An earlier split‐face study using 20 patients with melasma found that the side treated with combined treatment (skin needling plus depigmenting serum) displayed a statistically significant reduction in MASI score and luminosity index (L) levels compared to the side treated with depigmenting serum alone. Microneedling allows better delivery of the therapeutic agents to the skin and so, better effect will be obtained. It results in a deeper and more even placement of the medication to the epidermis and dermis. Topicals that were applied along with microneedling showed a considerable improvement in MASI scores.
In this study, microneedling alone is used on the left side of the face of patients with melasma and led to reduction of the mean Hemi‐ mMASI score to lesser and more delayed response than the right side (microneedling with glutathione). Our findings are in line with a previous study that was done on 17 female melasma patients. Each patient received split‐face treatment for facial melasma over the course of five treatments, separated by two‐week intervals. There was a significant difference in mMASI score between baseline and after sessions in the right side, where each patient received microneedling (dermapen) than the left side received a placebo. Also, In a pilot split face study of 20 patients received microneedling on one side and mesoneedling on another side of their face. Treatment was repeated on a monthly basis for 4 months. Both treatments were effective in treating melasma, without producing any notable side‐effects or complications. Our outcomes are consistent with those reported by Iriarte et al. (2017) who claimed that the improved transdermal medication absorption shown with microneedling has produced superior results than skin lightening treatments alone in the treatment of melasma. Previous study conducted on 22 patients with intractable melasma were previously treated with microneedling alone, without the use of any active medicine, found that all participants showed a lightening of their skin pigmentation and concluded that microneedling alone is a promising modality for treatment of recalcitrant melasma. Microneedling encourages fibroblast growth and upper dermal collagenesis. It can also repair upper dermal and basal membrane damage in melasma while discouraging melanocyte interaction with dermally produced melanogenic stimuli such endothelin, stem cell factor, and hepatocyte growth factor. Additionally, a thickened epidermis can encourage more UV protection.

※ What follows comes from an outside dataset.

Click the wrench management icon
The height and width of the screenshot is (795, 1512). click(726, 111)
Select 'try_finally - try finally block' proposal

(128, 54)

In conclusion, this current study demonstrated more effectiveness of combined therapy (microneedling with glutathione) than monotherapy (microneedling alone) in treatment of melasma because of their synergistic effects in decreasing the skin hyperpigmentation problems. Addition of topical agents with the microneedling procedure potentiates its effects and accelerates the treatment outcomes. More studies are needed with large sample size to confirm this point of research.
AUTHOR CONTRIBUTIONS
Marwa Mohamed conceived the study, carried out its designing, coordinated the implementation, helped to perform the statistical analysis and drafted the manuscript. Yostena mahrous Aziz beshay collected the data and took biopsies from the patients. Hanan Metwally Assaf participated in the design of the study, analysis, and interpretation of data. All authors read and approved the final manuscript.
FUNDING INFORMATION
No fund was received.
CONFLICT OF INTEREST STATEMENT
The authors declare that there is no conflict of interest.